Fortuitous Partners Brett Johnson and Berke Bakay announced that they are looking to do developments in Baltimore, Cleveland, and other cities around the country…

Johnson during the interview said that Fortuitous Partners is also looking at Baltimore, MD; Cleveland, OH; and other cities for their opportunity zone driven sports complex model.

Opportunity zones, as I’ve written before, sound simple but get fiendishly complex in their details. On the surface, they’re just like other tax-subsidized districts like “enterprise zones” and “empowerment zones,” where developers get a tax break for building in “disadvantaged” areas, which is theoretically supposed to help the disadvantaged residents. (A report by Good Jobs First notes that the results of those earlier subsidy zones have been “not encouraging,” with little in the way of new economic activity and even less in the way of new jobs for locals.)

But the tax break that an opportunity zone earns a developer is a weird one: You get exempted from paying capital gains tax, but only on businesses that are owned by a “qualified opportunity fund,” meaning developers (or soccer teams) would likely need to set up a new shell corporation to own whatever it was they wanted to dodge taxes on.
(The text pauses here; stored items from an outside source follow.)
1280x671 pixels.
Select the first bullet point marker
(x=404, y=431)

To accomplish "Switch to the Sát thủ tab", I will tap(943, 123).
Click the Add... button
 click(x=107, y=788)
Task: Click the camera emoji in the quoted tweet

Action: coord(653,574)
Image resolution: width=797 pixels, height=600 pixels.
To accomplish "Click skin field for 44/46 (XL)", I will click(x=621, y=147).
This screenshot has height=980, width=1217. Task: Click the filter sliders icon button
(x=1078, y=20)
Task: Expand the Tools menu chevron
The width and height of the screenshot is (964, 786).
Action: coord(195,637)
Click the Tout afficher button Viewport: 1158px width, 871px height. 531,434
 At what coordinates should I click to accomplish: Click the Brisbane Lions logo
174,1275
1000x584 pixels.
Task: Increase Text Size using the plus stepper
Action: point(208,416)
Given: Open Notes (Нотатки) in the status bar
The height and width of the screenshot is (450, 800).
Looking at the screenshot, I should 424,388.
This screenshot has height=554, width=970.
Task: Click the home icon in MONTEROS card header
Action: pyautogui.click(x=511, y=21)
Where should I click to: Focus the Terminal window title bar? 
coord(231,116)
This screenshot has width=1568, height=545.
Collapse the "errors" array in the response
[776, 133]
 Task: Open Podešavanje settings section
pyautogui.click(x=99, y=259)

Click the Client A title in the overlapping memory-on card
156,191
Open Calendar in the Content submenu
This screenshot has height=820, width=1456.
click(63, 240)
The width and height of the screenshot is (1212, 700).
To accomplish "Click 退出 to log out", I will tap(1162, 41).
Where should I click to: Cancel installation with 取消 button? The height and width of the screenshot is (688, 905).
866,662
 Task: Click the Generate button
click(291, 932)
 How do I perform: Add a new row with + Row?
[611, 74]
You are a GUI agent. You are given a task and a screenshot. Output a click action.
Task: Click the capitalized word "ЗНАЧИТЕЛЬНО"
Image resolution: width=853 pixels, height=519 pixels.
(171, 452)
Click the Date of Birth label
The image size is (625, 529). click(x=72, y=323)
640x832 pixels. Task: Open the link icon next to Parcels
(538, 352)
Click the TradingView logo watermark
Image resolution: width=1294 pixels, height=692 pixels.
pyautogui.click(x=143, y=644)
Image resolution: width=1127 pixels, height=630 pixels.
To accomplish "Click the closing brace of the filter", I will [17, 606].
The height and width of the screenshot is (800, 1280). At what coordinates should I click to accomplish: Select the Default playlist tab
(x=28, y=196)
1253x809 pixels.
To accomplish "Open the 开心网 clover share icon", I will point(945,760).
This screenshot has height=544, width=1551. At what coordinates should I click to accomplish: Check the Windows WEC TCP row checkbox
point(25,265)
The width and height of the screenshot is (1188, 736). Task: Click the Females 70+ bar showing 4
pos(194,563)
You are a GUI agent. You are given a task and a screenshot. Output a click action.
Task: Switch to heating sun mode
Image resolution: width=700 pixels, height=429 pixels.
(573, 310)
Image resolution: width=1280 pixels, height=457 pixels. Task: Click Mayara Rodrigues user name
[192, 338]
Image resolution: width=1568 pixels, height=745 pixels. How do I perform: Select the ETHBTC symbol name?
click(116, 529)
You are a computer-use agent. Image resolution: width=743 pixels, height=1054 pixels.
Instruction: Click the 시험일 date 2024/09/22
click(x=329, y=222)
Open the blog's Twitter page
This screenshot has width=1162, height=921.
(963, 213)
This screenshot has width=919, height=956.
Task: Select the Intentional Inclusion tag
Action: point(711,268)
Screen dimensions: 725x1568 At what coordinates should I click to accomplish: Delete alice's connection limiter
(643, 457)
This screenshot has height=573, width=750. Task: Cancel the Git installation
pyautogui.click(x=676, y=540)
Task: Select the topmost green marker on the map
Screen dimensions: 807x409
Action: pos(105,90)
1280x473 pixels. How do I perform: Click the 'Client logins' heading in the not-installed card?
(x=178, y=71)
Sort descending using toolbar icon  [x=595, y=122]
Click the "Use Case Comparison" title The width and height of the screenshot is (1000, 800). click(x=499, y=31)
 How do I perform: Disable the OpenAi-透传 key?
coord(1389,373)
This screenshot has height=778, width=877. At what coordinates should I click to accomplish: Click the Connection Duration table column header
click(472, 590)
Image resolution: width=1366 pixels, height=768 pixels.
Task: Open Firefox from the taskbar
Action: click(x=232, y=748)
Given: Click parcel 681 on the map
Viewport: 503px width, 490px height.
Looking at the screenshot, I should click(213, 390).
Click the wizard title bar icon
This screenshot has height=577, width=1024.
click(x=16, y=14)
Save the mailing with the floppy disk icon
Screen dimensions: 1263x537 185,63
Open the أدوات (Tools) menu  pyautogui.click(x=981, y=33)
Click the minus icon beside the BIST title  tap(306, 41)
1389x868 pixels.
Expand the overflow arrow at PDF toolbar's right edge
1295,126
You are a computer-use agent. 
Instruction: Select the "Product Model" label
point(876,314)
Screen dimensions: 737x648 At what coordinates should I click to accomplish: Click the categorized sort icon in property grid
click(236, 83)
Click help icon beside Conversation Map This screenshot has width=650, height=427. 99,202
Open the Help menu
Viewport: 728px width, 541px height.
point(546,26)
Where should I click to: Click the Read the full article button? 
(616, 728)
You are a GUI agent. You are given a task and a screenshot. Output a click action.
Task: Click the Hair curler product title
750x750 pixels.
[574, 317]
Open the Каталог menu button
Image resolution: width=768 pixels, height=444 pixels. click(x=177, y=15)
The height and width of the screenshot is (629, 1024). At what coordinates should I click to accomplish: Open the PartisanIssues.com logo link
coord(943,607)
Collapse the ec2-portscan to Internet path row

How that works, and what the IRS will let investors get away with, is still being figured out — the Trump administration implemented opportunity zones without really figuring out first how they would work, which is kind of turning into its brand — but clearly these Fortuitous folks think they know how to do it, or at least are trying to get dibs on lots of opportunity zone land for soccer stadiums and then will figure out the details later. Baltimore and Cleveland journalists, you might want to get on this, if there are any of you left.